Work instructions:
Search each line below for the word "computer" and list those that contain it.

--------------------------------

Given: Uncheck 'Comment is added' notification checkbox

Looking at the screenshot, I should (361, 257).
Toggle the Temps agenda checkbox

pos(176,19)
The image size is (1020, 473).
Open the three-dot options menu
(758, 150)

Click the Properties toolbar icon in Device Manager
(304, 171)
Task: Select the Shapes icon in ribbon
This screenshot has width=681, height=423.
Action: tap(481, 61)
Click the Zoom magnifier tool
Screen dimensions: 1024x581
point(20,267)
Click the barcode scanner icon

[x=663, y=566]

--------------------------------

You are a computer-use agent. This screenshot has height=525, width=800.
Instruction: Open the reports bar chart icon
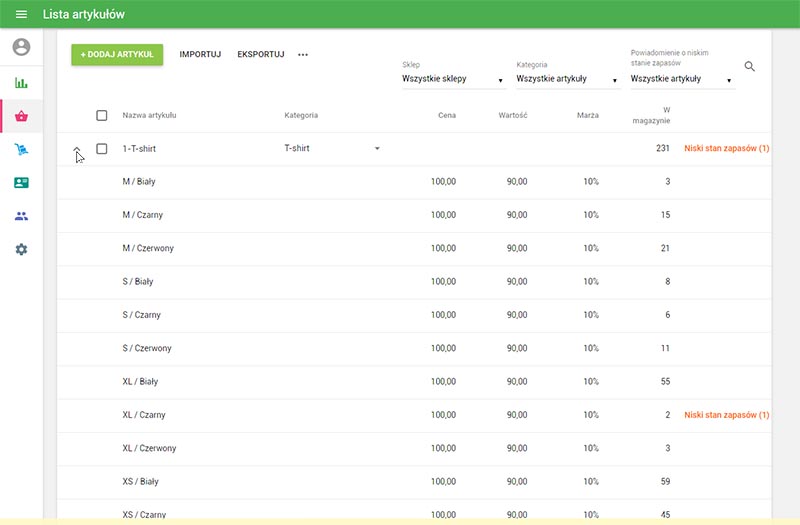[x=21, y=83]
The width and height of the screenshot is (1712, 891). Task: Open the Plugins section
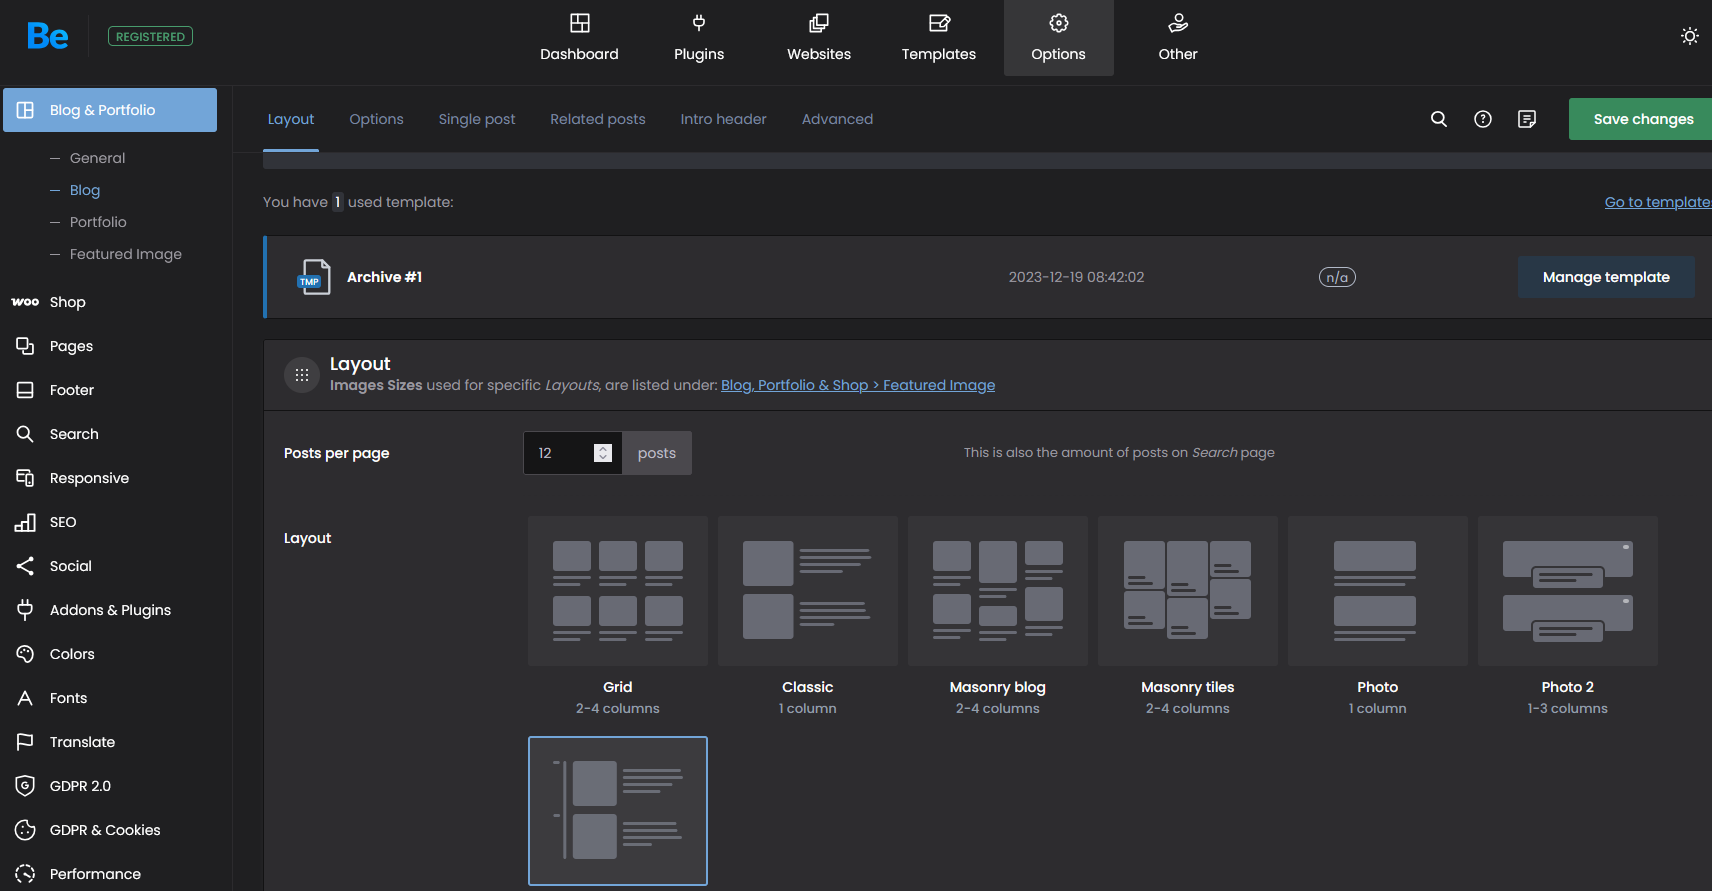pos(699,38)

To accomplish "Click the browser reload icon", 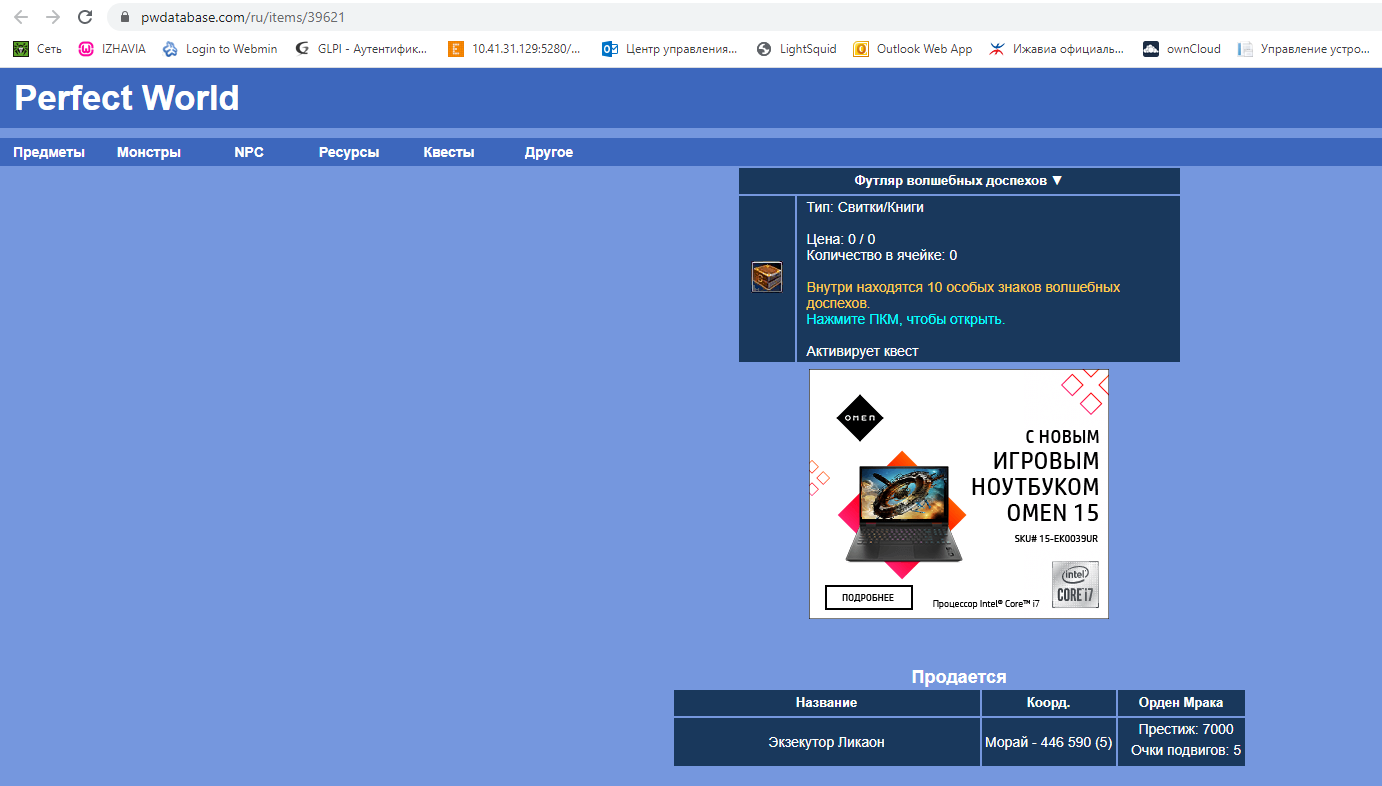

--------------------------------

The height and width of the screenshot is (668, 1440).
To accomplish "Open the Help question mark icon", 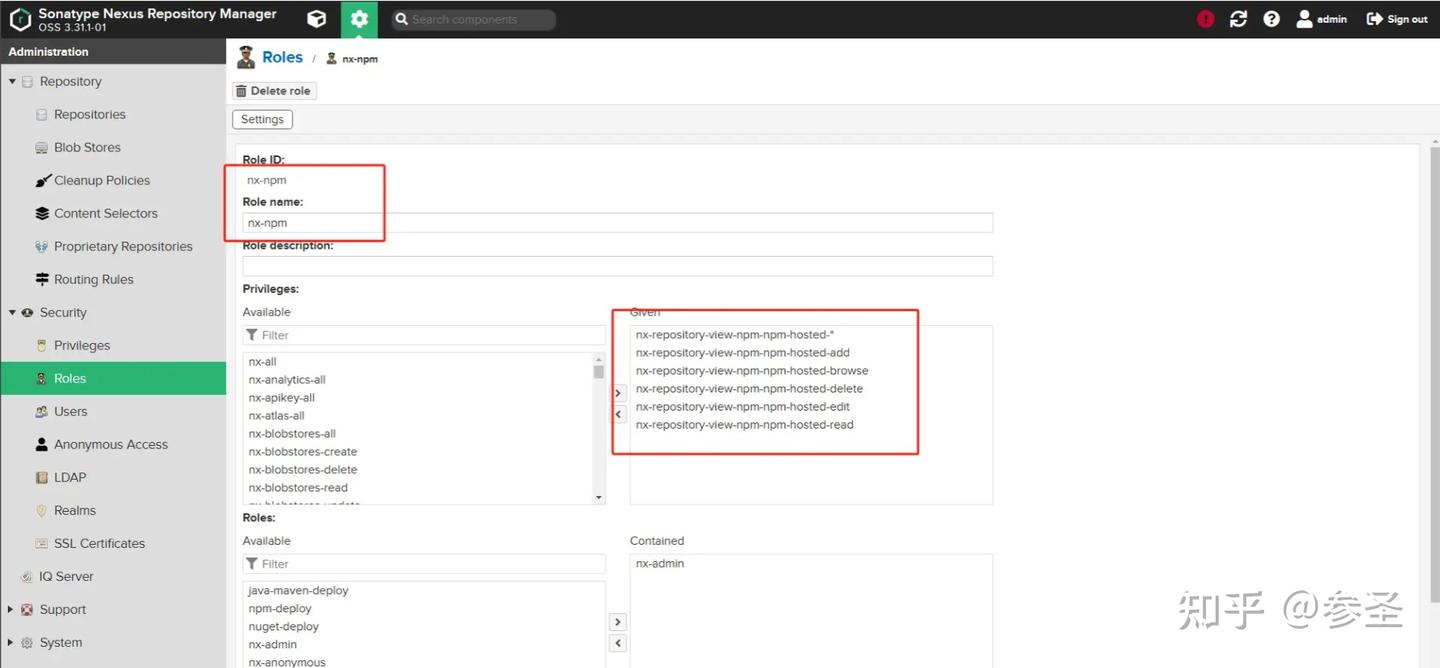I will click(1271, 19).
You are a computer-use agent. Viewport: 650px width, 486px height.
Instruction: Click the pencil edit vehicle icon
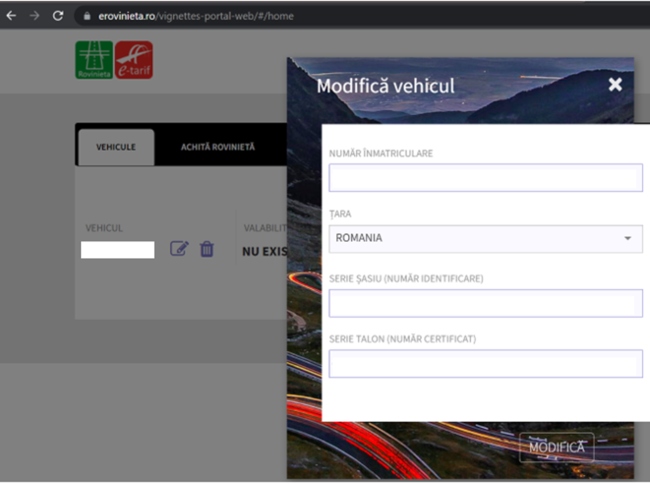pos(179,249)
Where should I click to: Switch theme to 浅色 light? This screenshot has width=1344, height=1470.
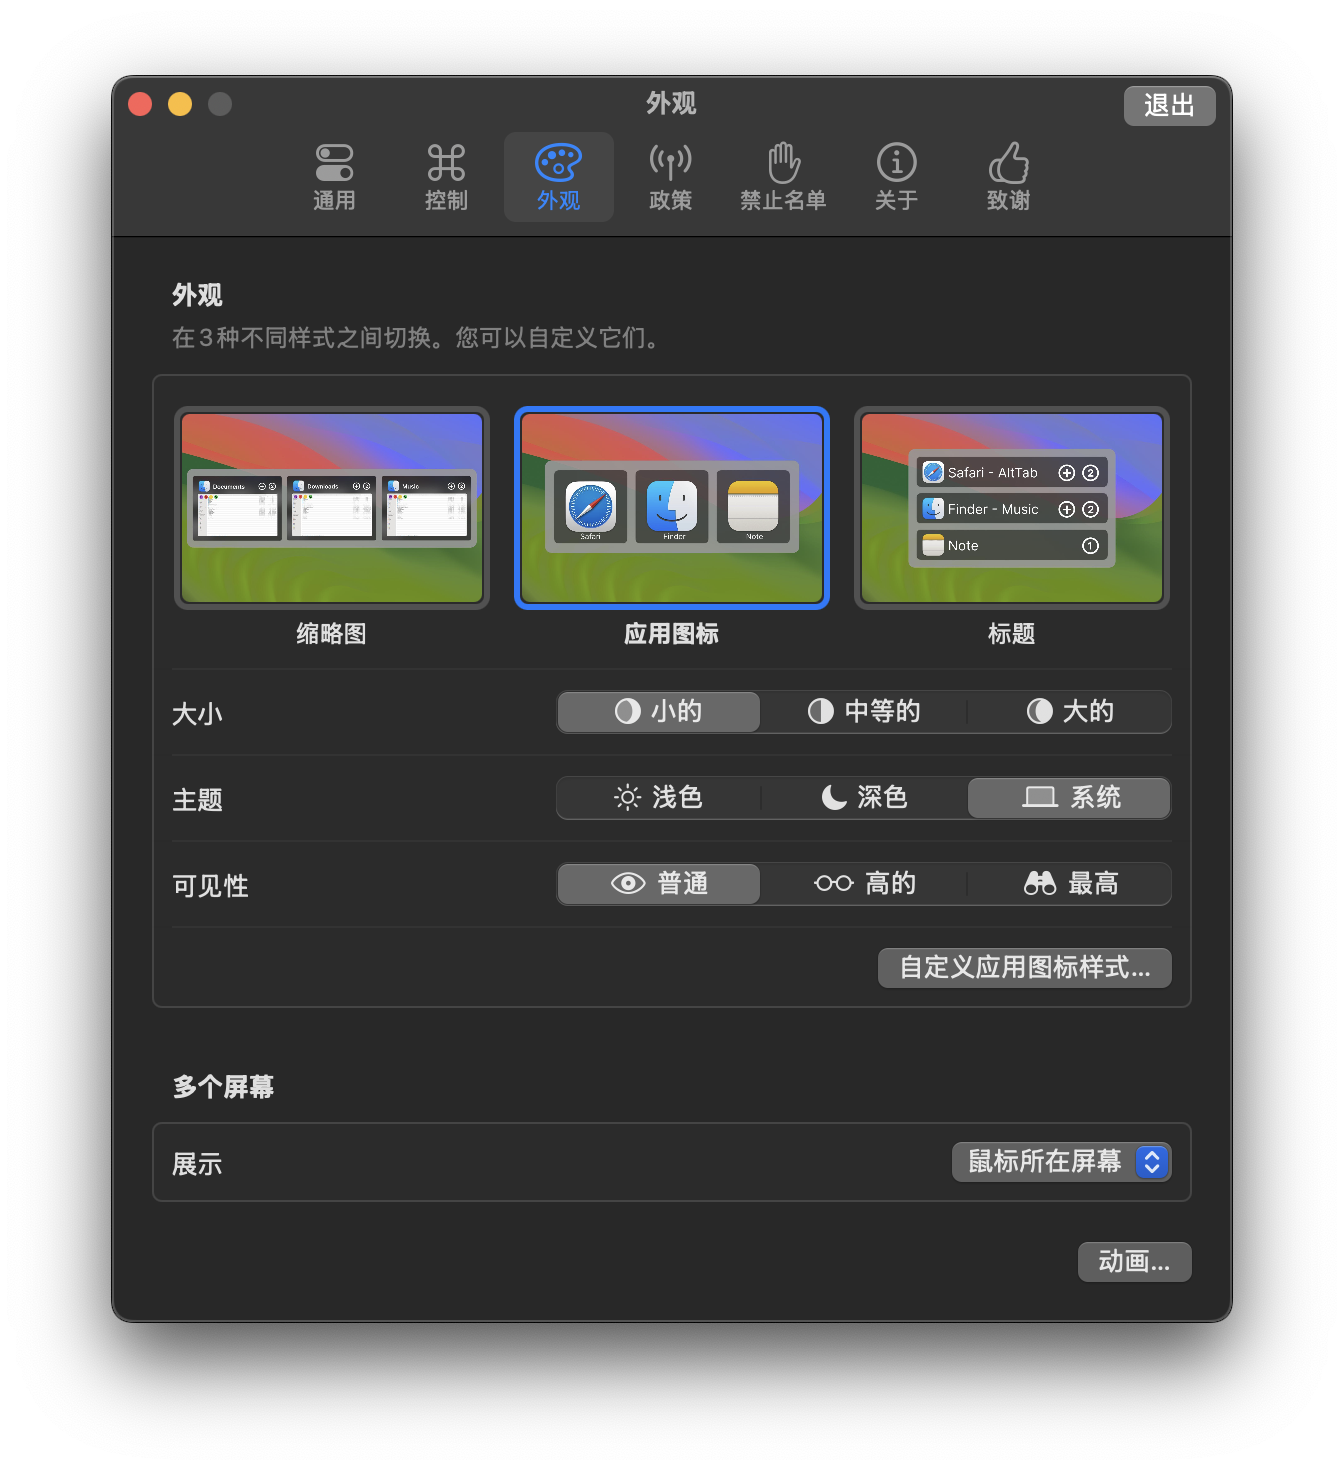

--------------------------------

Exercise response:
You are a computer-use agent. This screenshot has height=525, width=800.
You are a computer-use agent. Viewport: 650px width, 486px height.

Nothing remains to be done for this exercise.